STATED TASK 1
In the retail data centralization project description, what kind of database is the sales data loaded into?

TEXT PROVIDED
* Begin *

AiCore Multi-National Retail Data Centralisation Project
A multinational company sells a diverse range of goods across the globe. However, its sales data are initially scattered across multiple sources, making them difficult to access and analyse effectively. To support a more data-driven approach, the organisation aims to consolidate this data into a single, centralised system.
The first step is to retrieve and centralise the distributed sales data into a structured PostgreSQL database named sales_data. This process involves several key stages:
- Create a local PostgreSQL database called sales_data.
- Extract source data from AWS RDS and AWS S3 buckets.
- Load the data into Python using Pandas, resulting in several dataframes.
- Remove null values and duplicate records.
- Eliminate columns containing no useful information.
- Convert time-related fields to datetime format.
- Filter out erroneous records.

* End *

STATED TASK 2
Please update the entries from the line with "Click the Insert" up to and including the line with "click(1010, 294)", changing "internal note field" to "private note field" and keeping all else the same. Return only those lines.

MATERIAL PROVIDED
* Begin *

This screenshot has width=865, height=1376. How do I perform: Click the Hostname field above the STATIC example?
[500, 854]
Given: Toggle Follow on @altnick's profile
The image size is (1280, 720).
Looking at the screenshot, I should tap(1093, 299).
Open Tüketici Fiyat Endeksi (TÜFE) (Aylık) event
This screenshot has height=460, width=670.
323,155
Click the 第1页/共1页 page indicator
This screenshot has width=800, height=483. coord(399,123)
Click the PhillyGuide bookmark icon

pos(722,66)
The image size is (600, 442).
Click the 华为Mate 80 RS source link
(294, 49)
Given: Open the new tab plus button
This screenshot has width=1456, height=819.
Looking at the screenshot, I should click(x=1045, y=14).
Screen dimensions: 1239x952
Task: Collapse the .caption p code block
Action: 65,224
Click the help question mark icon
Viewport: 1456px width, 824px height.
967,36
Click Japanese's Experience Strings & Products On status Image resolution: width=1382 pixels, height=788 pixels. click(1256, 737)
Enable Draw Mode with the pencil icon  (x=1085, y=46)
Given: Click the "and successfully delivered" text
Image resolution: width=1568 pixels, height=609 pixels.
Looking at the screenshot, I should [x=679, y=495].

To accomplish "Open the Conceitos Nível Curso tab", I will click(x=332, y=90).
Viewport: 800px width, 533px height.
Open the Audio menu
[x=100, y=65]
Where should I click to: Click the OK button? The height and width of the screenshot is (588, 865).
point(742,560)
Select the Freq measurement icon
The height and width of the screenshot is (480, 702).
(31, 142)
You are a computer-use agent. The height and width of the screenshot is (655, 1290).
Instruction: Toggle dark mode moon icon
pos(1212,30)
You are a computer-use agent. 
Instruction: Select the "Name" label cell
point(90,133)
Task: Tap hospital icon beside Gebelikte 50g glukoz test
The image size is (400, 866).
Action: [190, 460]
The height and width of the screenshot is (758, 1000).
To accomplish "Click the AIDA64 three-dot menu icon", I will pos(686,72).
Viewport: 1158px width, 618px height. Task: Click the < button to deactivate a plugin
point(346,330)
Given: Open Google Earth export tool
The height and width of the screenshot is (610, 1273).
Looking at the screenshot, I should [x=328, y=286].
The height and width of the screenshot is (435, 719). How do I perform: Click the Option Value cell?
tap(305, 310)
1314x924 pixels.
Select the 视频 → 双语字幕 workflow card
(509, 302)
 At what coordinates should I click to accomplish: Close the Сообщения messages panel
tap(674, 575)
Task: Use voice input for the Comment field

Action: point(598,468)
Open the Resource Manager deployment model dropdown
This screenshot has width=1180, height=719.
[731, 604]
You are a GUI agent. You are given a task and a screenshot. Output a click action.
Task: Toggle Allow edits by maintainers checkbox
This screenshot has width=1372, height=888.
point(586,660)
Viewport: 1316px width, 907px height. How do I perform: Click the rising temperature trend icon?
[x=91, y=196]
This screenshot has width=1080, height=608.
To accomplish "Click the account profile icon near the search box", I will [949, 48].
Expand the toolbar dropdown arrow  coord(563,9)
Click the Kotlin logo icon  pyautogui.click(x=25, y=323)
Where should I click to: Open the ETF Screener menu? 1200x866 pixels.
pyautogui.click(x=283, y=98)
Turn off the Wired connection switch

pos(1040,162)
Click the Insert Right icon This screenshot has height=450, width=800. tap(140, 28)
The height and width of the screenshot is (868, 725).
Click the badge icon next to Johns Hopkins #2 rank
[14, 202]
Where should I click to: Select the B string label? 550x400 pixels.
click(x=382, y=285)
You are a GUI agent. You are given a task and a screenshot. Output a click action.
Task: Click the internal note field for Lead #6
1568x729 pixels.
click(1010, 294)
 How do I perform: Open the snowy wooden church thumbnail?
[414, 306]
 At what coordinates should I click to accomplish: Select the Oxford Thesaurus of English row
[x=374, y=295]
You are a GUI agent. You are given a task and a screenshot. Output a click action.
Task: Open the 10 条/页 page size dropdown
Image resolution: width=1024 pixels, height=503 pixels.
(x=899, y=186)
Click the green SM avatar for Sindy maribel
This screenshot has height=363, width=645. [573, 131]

* End *

TASK RESULT 1
A PostgreSQL database named sales_data.

TASK RESULT 2
Click the Insert Right icon This screenshot has height=450, width=800. tap(140, 28)
The height and width of the screenshot is (868, 725).
Click the badge icon next to Johns Hopkins #2 rank
[14, 202]
Where should I click to: Select the B string label? 550x400 pixels.
click(x=382, y=285)
You are a GUI agent. You are given a task and a screenshot. Output a click action.
Task: Click the private note field for Lead #6
1568x729 pixels.
click(1010, 294)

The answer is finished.